Parece que sabemos cada vez mais fazer coisas complexas — e cada vez menos sustentar uma vida coletiva minimamente justa.

Essa é uma contradição difícil de ignorar.

 

A pergunta que fica

No fundo, a questão não é apenas sobre quem tem muito ou pouco.

É sobre o tipo de mundo que consideramos aceitável.

O que significa viver num tempo em que o extraordinário convive com o inaceitável como se fossem apenas lados diferentes da mesma normalidade?

Talvez a pergunta mais importante não seja sobre pessoas específicas, mas sobre a forma como passamos a admirar certas coisas — e deixar outras completamente fora do campo da admiração.

Porque isso diz muito sobre nós.

E sobre o mundo que estamos ajudando a manter.

Mas talvez seja ainda mais inquietante perguntar: o que esse tipo de riqueza diz sobre o mundo que a torna possível? Ou ainda: que tipo de mundo precisa existir para que uma concentração tão extrema de riqueza não apenas aconteça, mas seja legitimada e celebrada?

Porque essa inversão muda o foco. Já não se trata apenas de explicar a riqueza, mas de interrogar o próprio mundo que a produz — suas escolhas, suas prioridades e aquilo que ele considera normal ou aceitável.

E talvez seja justamente aí que a questão se aprofunde: não apenas no que fazemos com o mundo, mas no que o mundo faz de nós.

Mas talvez seja ainda mais inquietante pensar que, além do mundo que estamos ajudando a manter, estamos também formatando os tipos de sujeitos que passam a ser valorizados e admirados. E esses sujeitos, cada vez mais, parecem se afastar daquelas formas de implicação na vida coletiva, no cuidado, na sustentação do comum.

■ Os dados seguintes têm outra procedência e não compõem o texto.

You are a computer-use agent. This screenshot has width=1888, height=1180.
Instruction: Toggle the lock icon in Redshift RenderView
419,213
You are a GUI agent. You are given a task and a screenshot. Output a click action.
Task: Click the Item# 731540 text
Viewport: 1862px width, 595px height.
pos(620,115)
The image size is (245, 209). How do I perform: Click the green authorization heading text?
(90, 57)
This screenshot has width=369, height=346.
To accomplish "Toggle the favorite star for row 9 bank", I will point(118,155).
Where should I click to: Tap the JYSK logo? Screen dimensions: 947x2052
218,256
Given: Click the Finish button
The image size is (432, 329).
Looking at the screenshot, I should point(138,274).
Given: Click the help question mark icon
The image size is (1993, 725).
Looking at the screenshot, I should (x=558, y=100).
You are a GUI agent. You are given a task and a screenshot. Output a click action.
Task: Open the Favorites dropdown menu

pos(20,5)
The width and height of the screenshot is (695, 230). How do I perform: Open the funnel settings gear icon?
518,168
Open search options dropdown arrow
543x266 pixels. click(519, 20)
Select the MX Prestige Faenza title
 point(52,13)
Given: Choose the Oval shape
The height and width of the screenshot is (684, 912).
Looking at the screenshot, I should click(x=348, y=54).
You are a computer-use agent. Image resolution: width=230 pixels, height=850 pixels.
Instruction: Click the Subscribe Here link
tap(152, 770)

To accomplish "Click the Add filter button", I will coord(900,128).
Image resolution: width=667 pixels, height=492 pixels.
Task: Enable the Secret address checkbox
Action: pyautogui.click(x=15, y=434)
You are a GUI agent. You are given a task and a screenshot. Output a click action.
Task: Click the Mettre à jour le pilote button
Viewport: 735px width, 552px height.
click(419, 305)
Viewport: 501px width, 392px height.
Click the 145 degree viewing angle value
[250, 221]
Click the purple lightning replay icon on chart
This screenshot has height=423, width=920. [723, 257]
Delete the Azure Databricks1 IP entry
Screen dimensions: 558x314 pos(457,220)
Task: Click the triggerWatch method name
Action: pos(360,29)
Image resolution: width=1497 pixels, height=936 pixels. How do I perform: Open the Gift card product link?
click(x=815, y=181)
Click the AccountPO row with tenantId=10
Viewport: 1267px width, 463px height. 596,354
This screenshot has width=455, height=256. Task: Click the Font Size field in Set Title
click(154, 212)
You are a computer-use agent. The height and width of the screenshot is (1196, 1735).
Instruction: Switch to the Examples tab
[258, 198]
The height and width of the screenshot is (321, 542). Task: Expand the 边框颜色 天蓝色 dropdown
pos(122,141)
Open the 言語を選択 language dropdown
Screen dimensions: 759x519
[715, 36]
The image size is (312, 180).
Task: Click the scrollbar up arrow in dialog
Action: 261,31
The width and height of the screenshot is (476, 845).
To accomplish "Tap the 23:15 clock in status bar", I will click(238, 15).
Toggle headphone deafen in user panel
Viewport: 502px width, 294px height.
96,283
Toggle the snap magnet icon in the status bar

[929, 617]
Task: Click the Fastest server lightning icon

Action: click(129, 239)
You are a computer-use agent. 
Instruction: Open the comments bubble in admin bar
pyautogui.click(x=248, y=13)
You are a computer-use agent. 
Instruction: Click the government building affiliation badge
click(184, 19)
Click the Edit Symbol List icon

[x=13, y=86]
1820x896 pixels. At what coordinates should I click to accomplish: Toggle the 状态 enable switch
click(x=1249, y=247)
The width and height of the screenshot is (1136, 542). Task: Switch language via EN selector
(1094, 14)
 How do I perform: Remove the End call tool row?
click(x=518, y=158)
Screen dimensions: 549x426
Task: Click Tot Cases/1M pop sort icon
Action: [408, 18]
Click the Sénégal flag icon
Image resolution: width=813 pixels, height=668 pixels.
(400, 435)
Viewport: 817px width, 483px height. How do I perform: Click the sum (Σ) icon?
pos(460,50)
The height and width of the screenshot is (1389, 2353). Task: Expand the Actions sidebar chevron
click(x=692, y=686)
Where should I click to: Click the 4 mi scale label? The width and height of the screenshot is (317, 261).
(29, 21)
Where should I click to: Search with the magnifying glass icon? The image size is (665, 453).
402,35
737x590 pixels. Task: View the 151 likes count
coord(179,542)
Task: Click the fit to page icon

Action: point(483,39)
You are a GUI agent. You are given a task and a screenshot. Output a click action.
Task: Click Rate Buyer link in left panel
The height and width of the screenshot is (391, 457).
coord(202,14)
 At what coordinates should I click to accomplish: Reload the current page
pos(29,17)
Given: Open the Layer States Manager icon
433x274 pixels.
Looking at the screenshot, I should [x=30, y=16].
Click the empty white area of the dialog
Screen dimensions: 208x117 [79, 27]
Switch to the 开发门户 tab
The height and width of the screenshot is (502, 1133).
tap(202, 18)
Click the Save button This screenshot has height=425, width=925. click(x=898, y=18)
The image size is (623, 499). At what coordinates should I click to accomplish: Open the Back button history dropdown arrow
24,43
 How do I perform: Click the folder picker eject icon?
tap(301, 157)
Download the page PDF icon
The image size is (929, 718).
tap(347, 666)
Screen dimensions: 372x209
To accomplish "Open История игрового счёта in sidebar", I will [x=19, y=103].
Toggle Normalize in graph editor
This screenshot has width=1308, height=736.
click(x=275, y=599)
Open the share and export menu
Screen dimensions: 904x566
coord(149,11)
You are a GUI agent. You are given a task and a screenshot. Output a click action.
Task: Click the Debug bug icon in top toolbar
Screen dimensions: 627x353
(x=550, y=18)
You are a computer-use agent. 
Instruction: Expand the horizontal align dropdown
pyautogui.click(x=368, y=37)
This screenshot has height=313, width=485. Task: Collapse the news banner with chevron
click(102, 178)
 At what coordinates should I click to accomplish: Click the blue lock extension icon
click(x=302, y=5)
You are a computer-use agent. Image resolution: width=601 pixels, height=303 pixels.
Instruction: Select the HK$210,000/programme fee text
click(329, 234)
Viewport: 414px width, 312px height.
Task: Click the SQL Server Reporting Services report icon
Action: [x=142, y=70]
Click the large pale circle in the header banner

Como se estivéssemos produzindo uma cultura que não apenas tolera a desigualdade, mas que também celebra figuras cuja lógica de ação pouco se conecta com a preservação da vida partilhada. E, nesse sentido, criamos paradoxalmente uma espécie de “ideal de sujeito” que tende mais à expansão de si do que à responsabilidade pelo mundo — uma figura que, em última instância, pode acabar participando da própria erosão do que sustenta a vida coletiva.